PROVIDED DATA
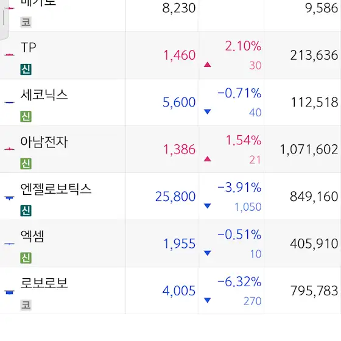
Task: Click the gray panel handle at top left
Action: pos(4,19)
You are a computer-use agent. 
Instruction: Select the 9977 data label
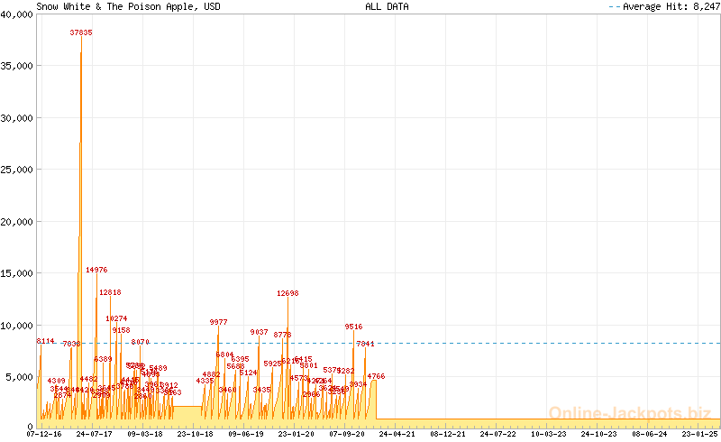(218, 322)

---

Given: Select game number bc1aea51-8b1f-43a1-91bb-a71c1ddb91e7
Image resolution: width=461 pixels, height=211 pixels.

AIM OF THE EXERCISE
From the line containing "Given: Select game" down to the line containing "Image resolution: width=461" in the material above, reproduce every line exactly, including the two end lines.

RESULT FOR THIS EXERCISE
Given: Select game number bc1aea51-8b1f-43a1-91bb-a71c1ddb91e7
Image resolution: width=461 pixels, height=211 pixels.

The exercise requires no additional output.